Entries:
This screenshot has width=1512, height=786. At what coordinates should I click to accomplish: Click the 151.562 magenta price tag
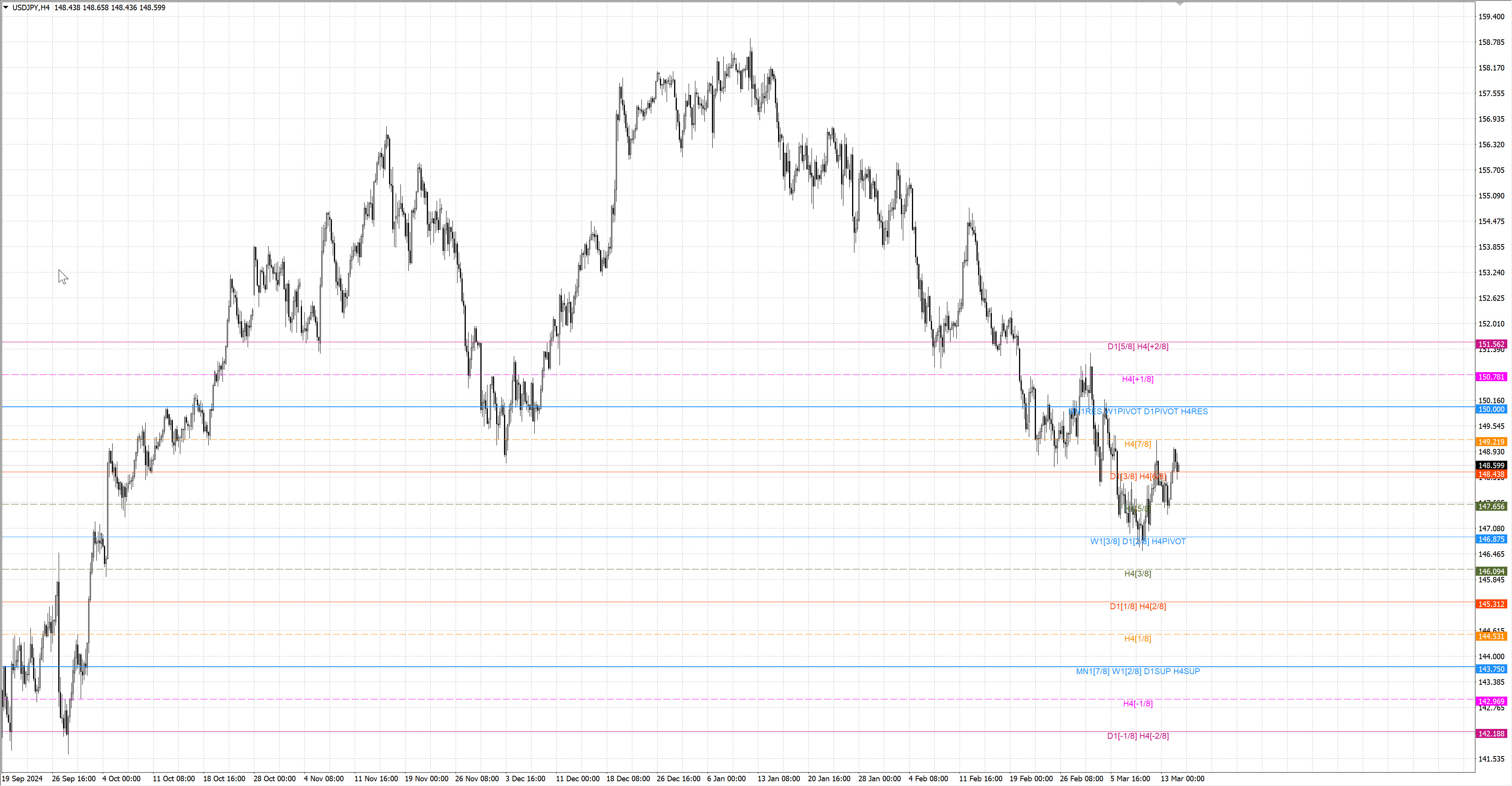pyautogui.click(x=1491, y=345)
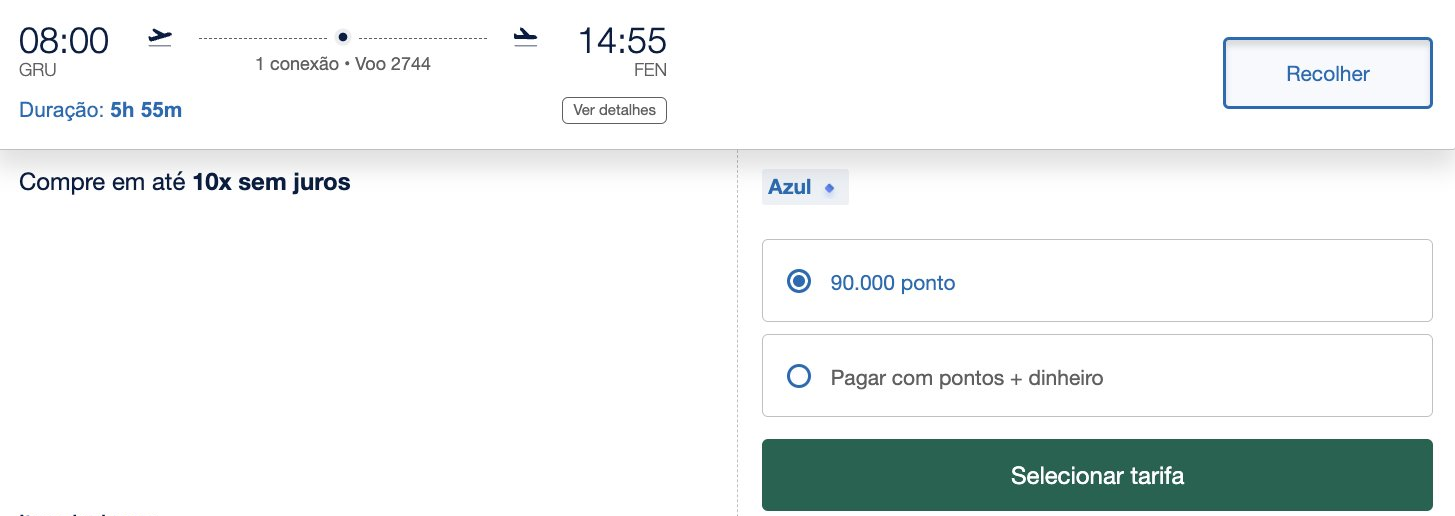Choose Pagar com pontos + dinheiro radio
This screenshot has width=1455, height=516.
pyautogui.click(x=799, y=377)
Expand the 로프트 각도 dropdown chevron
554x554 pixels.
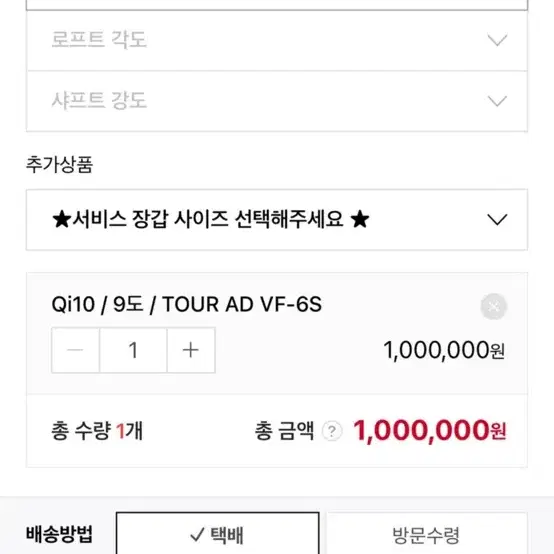[x=497, y=40]
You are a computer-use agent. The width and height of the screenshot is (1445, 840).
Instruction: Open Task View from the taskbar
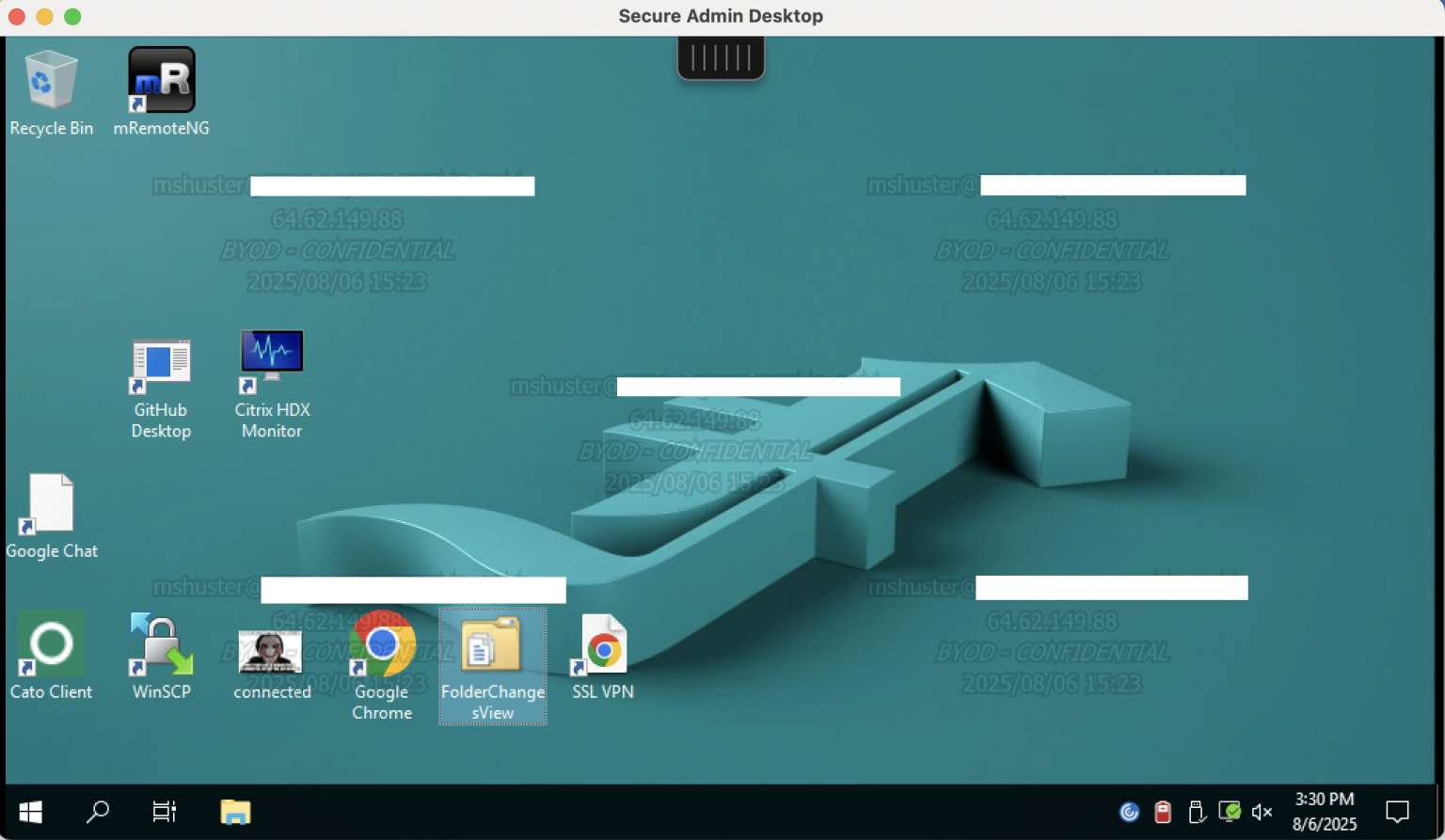coord(164,811)
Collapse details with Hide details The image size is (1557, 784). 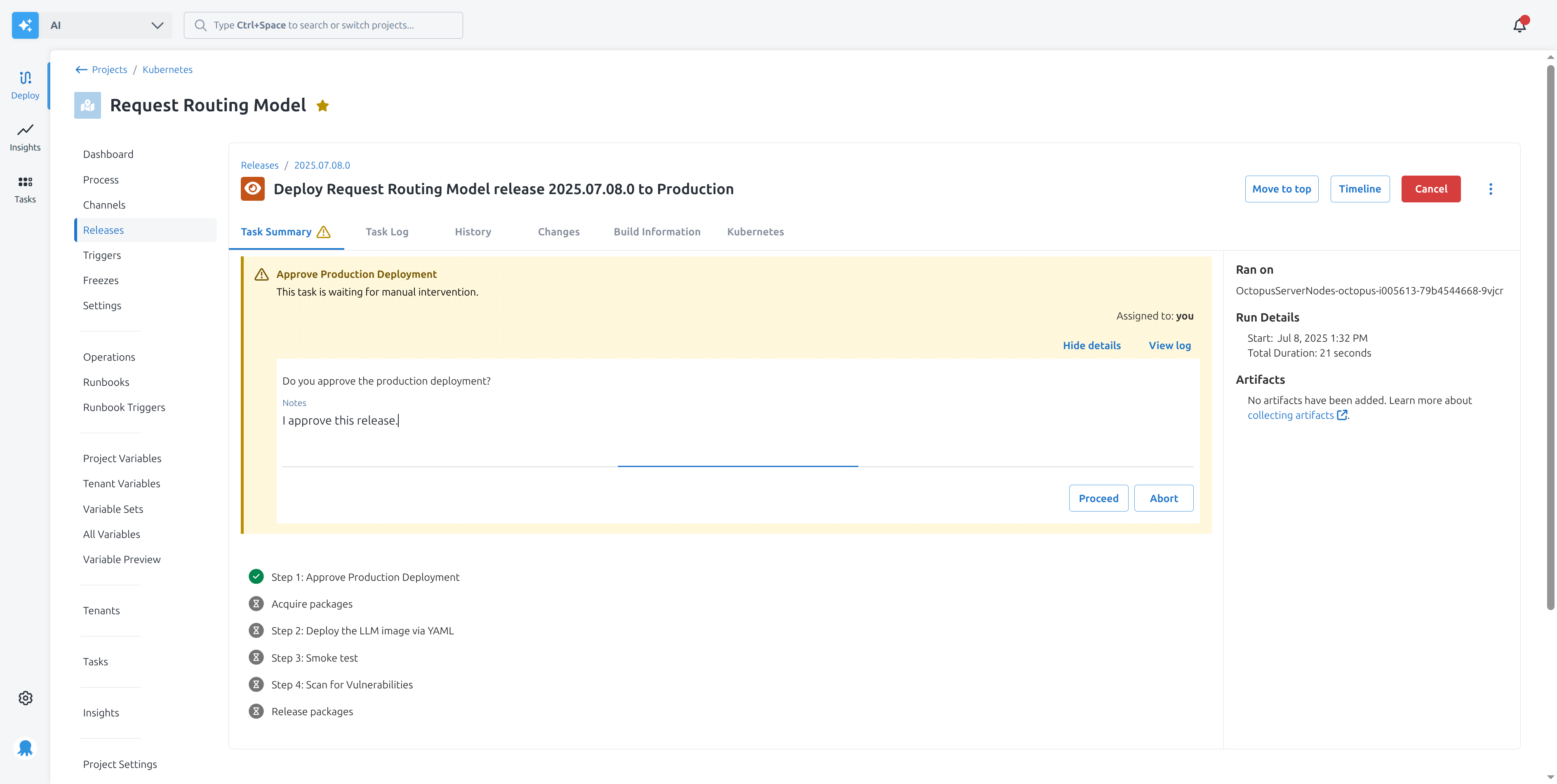pyautogui.click(x=1091, y=345)
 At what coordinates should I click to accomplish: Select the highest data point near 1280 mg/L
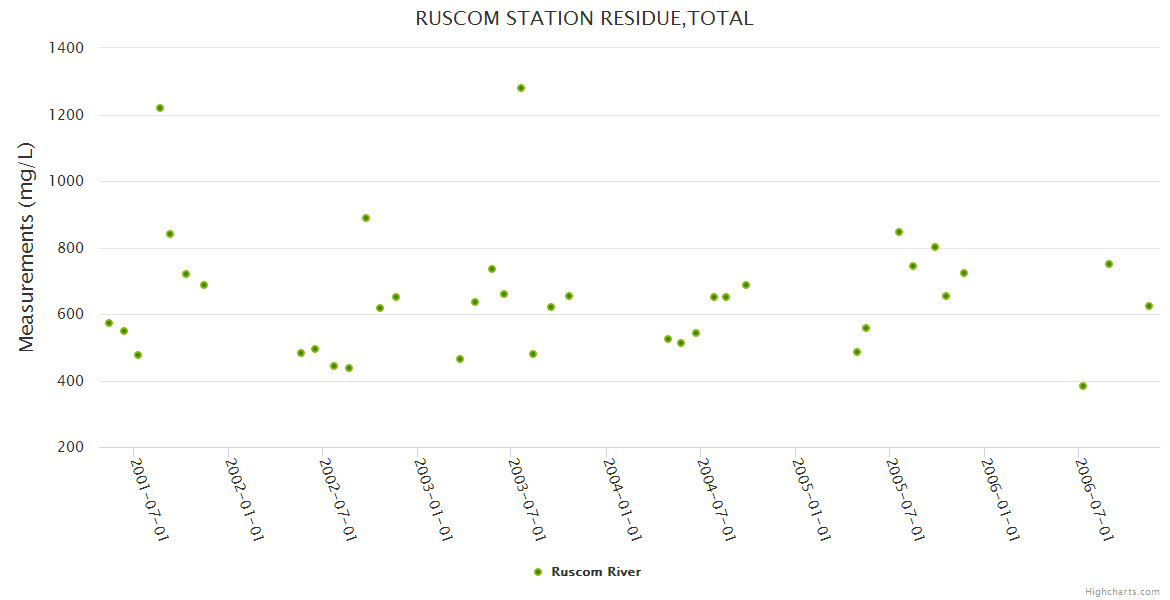point(521,88)
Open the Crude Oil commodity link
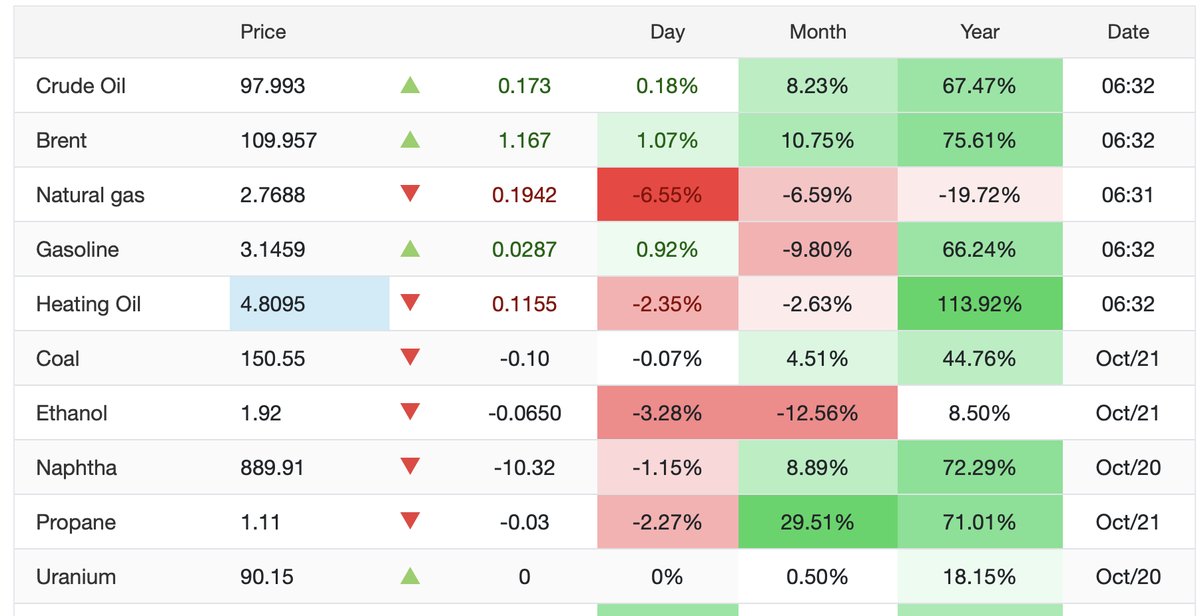Screen dimensions: 1200x616 click(x=81, y=86)
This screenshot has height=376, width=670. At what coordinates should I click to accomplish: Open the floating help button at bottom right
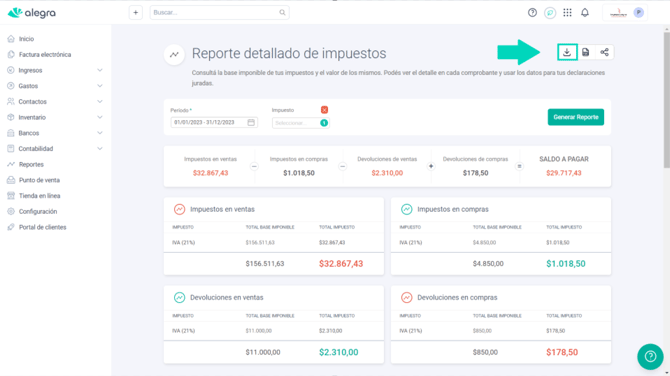tap(650, 356)
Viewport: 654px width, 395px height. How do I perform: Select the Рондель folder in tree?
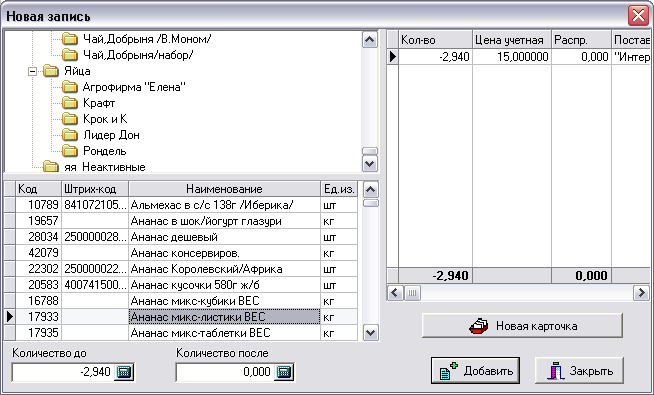pyautogui.click(x=104, y=151)
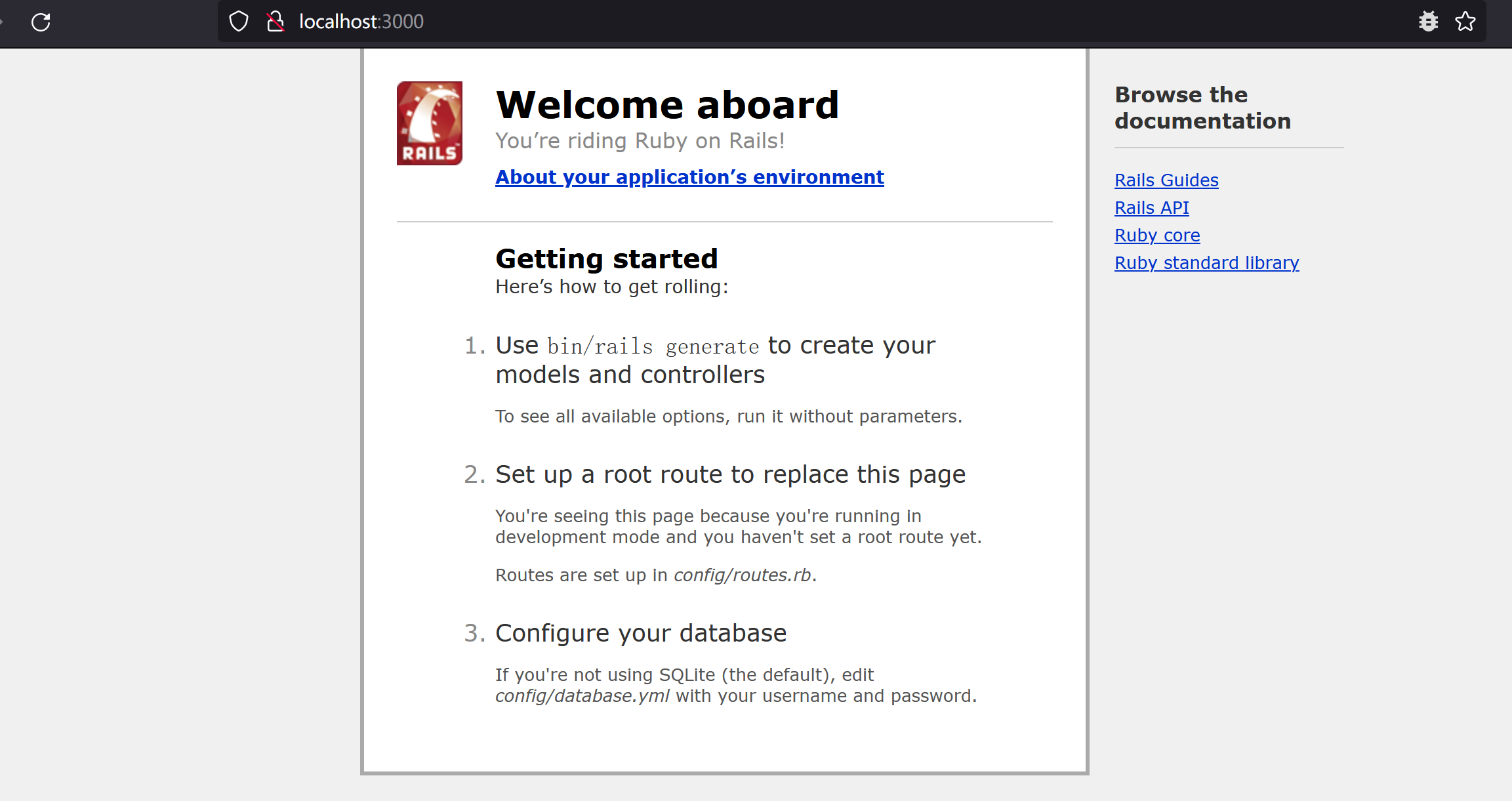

Stated task: Reproduce the material word for word, starting at the line that contains "This screenshot has height=376, width=670." and continuing through the end of the material. Leave the pictures out.

Solution below:
This screenshot has height=376, width=670. At what coordinates should I click to accomplish: Open the floating help button at bottom right
tap(650, 356)
Viewport: 654px width, 395px height. How do I perform: Select the Рондель folder in tree?
pyautogui.click(x=104, y=151)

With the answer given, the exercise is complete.